En 2023, según cifras provinciales, se contabilizaron casi 5.000 ovinos en el departamento de Cachi. El número puede parecer pequeño, pero para muchas familias representa una fuente vital de subsistencia y un hilo directo con la historia. Cada oveja produce entre dos y tres kilos de lana por año. El cálculo es sencillo: unas diez toneladas anuales de lana que, si se comercializaran con valor agregado, podrían significar ingresos relevantes para la región.

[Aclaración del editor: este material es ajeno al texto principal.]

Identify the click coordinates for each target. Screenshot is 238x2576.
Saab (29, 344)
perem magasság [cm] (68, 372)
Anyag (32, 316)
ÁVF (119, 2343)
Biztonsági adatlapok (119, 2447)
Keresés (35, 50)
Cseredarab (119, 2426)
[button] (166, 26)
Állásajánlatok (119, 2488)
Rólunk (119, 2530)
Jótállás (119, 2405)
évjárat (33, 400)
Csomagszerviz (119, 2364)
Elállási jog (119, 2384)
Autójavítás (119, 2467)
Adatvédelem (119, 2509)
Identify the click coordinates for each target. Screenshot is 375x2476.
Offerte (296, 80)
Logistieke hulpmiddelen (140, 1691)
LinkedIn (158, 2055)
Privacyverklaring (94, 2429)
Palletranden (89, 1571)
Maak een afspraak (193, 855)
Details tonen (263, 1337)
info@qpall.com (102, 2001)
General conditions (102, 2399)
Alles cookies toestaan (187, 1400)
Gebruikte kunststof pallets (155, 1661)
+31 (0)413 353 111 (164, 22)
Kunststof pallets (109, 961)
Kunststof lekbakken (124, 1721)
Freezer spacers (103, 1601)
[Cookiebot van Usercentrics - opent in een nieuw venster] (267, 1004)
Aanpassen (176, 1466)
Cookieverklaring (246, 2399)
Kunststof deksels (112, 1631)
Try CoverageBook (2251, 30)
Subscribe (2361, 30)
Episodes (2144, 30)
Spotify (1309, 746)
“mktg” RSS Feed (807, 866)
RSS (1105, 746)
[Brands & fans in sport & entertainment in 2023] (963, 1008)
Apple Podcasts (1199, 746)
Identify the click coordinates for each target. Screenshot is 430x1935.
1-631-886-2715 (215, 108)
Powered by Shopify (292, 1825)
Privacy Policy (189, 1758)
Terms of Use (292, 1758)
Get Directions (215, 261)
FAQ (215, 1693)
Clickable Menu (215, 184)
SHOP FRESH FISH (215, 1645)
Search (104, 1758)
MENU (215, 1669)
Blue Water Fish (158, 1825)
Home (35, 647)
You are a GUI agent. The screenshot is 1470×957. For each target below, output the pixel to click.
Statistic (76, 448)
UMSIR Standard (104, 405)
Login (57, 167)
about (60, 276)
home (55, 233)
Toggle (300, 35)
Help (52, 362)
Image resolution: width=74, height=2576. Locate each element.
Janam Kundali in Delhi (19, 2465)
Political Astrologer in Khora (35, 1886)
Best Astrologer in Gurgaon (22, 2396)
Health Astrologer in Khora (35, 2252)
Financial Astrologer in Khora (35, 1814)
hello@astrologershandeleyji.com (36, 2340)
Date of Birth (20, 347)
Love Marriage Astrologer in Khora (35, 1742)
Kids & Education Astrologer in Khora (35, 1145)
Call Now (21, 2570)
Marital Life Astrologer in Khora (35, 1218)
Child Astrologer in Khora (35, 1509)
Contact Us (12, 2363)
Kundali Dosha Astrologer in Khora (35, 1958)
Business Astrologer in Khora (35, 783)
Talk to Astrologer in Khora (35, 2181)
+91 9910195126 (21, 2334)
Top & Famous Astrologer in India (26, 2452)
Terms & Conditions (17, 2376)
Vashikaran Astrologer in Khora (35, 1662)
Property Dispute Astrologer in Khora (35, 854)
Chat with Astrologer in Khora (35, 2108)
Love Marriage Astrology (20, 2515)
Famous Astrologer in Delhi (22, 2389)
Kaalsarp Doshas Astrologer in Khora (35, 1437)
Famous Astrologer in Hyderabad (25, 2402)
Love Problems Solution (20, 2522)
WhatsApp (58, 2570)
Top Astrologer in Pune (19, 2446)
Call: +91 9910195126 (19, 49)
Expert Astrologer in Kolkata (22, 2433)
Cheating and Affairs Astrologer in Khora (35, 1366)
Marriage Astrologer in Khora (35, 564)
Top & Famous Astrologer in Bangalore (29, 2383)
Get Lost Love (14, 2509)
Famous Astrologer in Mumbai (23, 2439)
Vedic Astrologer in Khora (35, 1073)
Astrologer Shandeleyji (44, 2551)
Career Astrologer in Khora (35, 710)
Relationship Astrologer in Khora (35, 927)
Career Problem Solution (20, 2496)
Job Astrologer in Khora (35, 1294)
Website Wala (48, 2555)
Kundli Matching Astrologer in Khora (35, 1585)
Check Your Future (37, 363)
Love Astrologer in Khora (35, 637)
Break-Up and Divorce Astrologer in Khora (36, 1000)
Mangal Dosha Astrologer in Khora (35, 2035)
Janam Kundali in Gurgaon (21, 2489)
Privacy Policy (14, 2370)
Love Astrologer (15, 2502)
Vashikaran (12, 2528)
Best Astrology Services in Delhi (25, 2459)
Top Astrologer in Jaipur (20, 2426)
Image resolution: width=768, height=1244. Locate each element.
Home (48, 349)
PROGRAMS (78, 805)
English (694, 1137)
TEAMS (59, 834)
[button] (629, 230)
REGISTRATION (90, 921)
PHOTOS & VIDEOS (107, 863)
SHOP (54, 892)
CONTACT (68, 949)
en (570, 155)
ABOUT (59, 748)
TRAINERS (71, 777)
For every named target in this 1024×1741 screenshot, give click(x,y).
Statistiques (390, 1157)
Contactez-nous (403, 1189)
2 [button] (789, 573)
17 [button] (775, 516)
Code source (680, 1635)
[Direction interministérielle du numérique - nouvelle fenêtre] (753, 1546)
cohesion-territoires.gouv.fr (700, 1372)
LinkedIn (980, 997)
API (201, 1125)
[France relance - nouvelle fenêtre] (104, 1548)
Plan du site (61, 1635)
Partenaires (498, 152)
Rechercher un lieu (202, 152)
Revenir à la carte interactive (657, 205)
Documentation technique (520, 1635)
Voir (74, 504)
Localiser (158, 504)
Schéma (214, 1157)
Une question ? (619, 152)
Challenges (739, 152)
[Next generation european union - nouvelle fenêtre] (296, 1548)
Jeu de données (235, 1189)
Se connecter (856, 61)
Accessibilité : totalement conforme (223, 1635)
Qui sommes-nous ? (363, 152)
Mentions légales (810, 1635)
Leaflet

El precio y el poder del intermediario

El mercado internacional paga entre 4 y 5 dólares por kilo de lana merino fina, según reportes del portal agropecuario Bichos de Campo. Pero los pequeños pastores del norte reciben apenas una fracción. La diferencia se explica por la falta de escala, la calidad variable del vellón y la ausencia de infraestructura local de lavado o peinado.

La lana, que alguna vez fue símbolo de progreso rural, hoy lucha por volver a tener valor (Foto: Javier Corbalán)

“Cuando uno vende sucio, pierde casi la mitad del valor”, explica la artesana salteña Ana Gallardo, que compra lana local para hilados naturales. “La lana de acá tiene un color hermoso, pero falta organización. Si pudiéramos lavarla y clasificarla acá mismo, otra historia sería.”

El ciclo actual se repite cada año, esquila en invierno, venta a granel, precios bajos, escaso margen y nula industrialización local. Los productores dependen de los acopiadores o de los programas estatales que, aunque existen, no siempre llegan a las zonas más aisladas.

Entre tradición y oportunidad

A pesar de las dificultades, el potencial está ahí. En los últimos años, distintos proyectos del Ministerio de Producción y del Plan Ovino-Caprino buscan fortalecer la cadena: capacitación en esquila, genética y mejoras de pasturas. También se promueven alianzas con cooperativas de mujeres tejedoras que usan lana local en piezas artesanales, desde mantas hasta tapices, uniendo economía y cultura.

los pastores de ovejas mantienen viva una economía ancestral Castillo (Foto: Javier Corbalán)

En Cachi, algunos jóvenes están retomando la actividad con una mirada distinta. “No queremos irnos a la ciudad, queremos vivir de lo nuestro”, dice Franco, un pastor de 25 años que participa en capacitaciones de manejo ovino. “Pero necesitamos que la lana valga más. Si no, no tiene sentido seguir.”

La cadena que falta

En el circuito global, la lana es sinónimo de industria textil, diseño y exportación. En Cachi, todavía es una economía primaria. El eslabón perdido es la transformación local: plantas de lavado, talleres de hilado, cooperativas de venta directa. Todo eso permitiría retener valor en origen y ofrecer empleo en una región donde las oportunidades son escasas.

Artesana de los Toldos durante una muestra en el mercado artesanal  (Foto: Javier Corbalán)

Un informe del Consejo Federal de Inversiones (CFI) advierte que “la fragmentación y la dispersión territorial del productor ovino en el norte argentino impiden alcanzar economías de escala competitivas”. La solución pasa por asociarse, agrupar la producción y conectar los centros de acopio con las rutas de exportación.

Lana de altura

Desde lejos, el rebaño vuelve al corral y el polvo del camino se confunde con el color de la tierra. Don Ramón sonríe: “Las ovejas son como la familia, te acompañan toda la vida. Ojalá que algún día la lana también nos acompañe mejor.”

Los pequeños criadores esquilan a mano y venden a pérdida (Foto: Javier Corbalán)

En Cachi, ese deseo no es solo una nostalgia: es una posibilidad real. Con infraestructura, organización y políticas sostenidas, la lana podría dejar de ser un recurso olvidado para convertirse en el hilo que teje el futuro de los Valles Calchaquíes.